Ocean of Wisdom?

In the light of his up-and-coming visit, STEPHEN BERMINGHAM is willing Tibet that the Dalai Lama is not so holy after all.

buddha Cambridge Cambridge visit Dalai Lama debate Spiritual the tab The Tab Cambridge Tibet Tibetan Union

I find the gushing praise of the Dalai Lama bizarre. He has no great or profound philosophy, no lasting achievements in politics or religion, and expresses views that range from the incoherent to the outright oppressive.

Yet normally sane, critical people uncritically assume him an apostle of wisdom and peace without questioning or considering either his record or his beliefs. I suggest a restoration of fairness and disinterestedness to a debate that has become unbalanced and shrouded in mysticism – an imbalance that would not be tolerated for a Western religious institution.

He is praised as a voice for Buddhists throughout the world. The Dalai Lama is a representative of all Buddhists no more than the Pope is representative of all Christians. There is Theravada Buddhism, over half the world’s Buddhists; as well as Shugden Buddhism, a Tibetan heresy that the ‘Buddha of High Compassion’ expelled from Tibet before having it explicitly banned in 1996. Presumably tolerance of other religions will not constitute THE PATH TO PEACE AND HAPPINESS IN A GLOBAL SOCIETY.

I do not find him wise or insightful. Many of his interviews consist of him giggling after discussing violence. In an interview with Johann Hari he virtually states that disabled children are punished for crimes in a former life and his Ethics for the New Millennium had to be edited for homophobic comments. This non-violence advocate has praised the use of guerrilla warfare, and yet refuses to take a clear stance on Iraq. What can one expect from one who is essentially a child selected at random?

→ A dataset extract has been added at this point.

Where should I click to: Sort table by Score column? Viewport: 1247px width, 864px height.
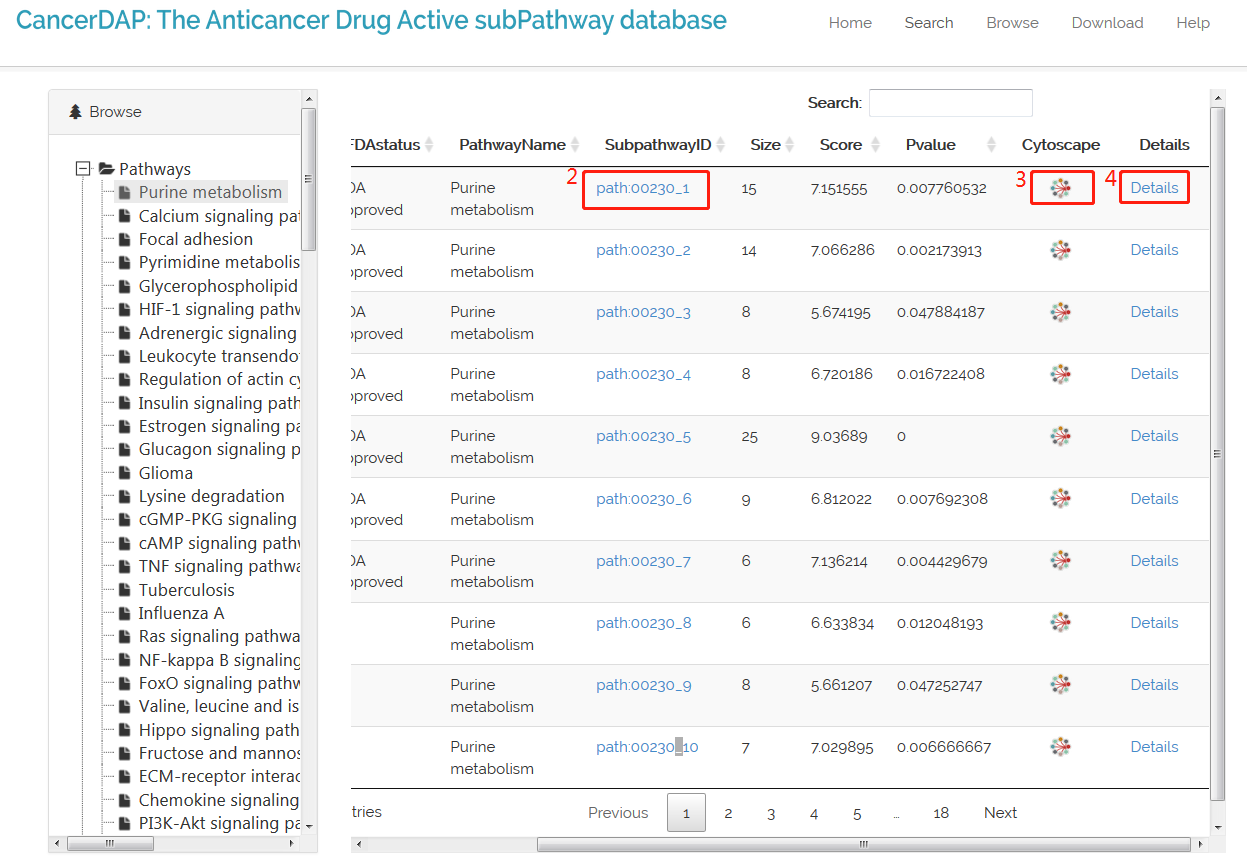click(840, 145)
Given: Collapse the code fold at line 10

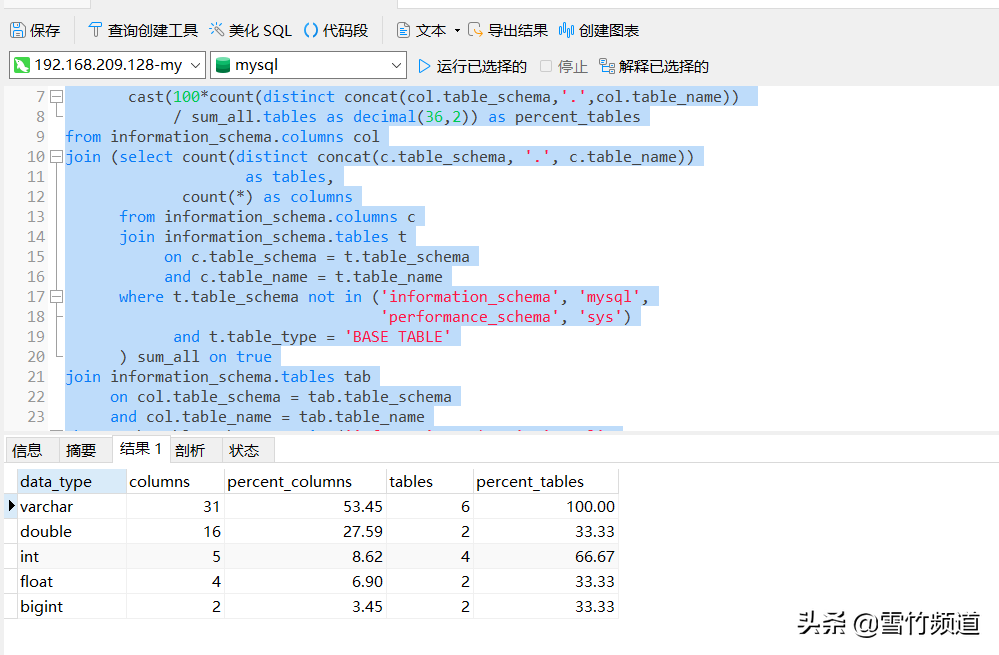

This is partly the source of his inability to articulate on any major topics facing the world or his people. He is still a child, only knowing tutors, servants, those who protect him, cook for him and clean up after him. He has never had to enter adult life: never held a job, worked, paid rent, lost his virginity, or had any of the experiences that form adult existence. For an ordinary person this would be considered a ridiculous innocence, yet this is overlooked or considered a virtue in the Dalai Lama. It is acceptable to berate a catholic priest for lacking these experiences but any such criticism of the Dalai Lama and I will be lambasted for spiritual poverty.

And let us not forget the land of wisdom and harmony of which he was Monarch. Tibet, the feudal totalitarian theocracy. Very much like modern North Korea: hardly any electricity, sanitation or efforts to modernise, and governed by an unquestionable ruler. Over a century after Russia abolished serfdom, entire families were the properties of a Monastery. One of the oldest, Drepung, owned 25,000 slaves who believed their status divinely ordained and an acceptable punishment. A 17-year-old of sound enough mind to free all his prisoners was somehow incapable of emancipating slaves. The benevolent God-King lived in a thirteen-storey palace with over a thousand rooms while his subjects lived in medieval hovels. An unusual home for a man who sympathises with Marxism and the universal distribution of wealth.

What a Dalai Lemma…

Most bizarre I find is the sheer ignorance about him by people who claim to be his admirers, people who don’t even know his name. The same people who criticise resurrection and miracles in a religion they are culturally accustomed to, Christianity, are gushing to meet a reincarnation of the spirit of Siddhartha Gautama and seem completely blind to the cognitive dissonance that this implies. Most absurd is the notion that this will be a lively discussion.

All questions to my knowledge have had to be approved in advance. The ones I have heard in advance are the typical Union fare – taking a minimum of five minutes to say and more a display of the speaker’s verbal dexterity than a genuine desire for knowledge and understanding. I am not saying these practices are acceptable in Christianity. I find them deplorable in any religion and Christianity is rightly criticised for it. I do not want to besmirch but to equalise. No religion should be above criticism, yet this status beyond question and without consideration is somehow accorded to Tibetan Buddhism and its King.

I see on Facebook that someone has an invitation. They are very excited. A few posts below, someone has posted Tom Lehrer’s ‘Vatican Rag’, a song which makes fun of transubstantiation and the concept of original sin, two absurdities which resulted in my abandoning Catholicism many years ago. I wonder what would happen if I wrote a song criticising reincarnation, or the owning of families of slaves? These practices are absurd, abhorrent. But it’s the Dalai Lama? It can’t… Wait! … He’s here (Screaming)! No bags, disagreeable questions or common sense will be permitted.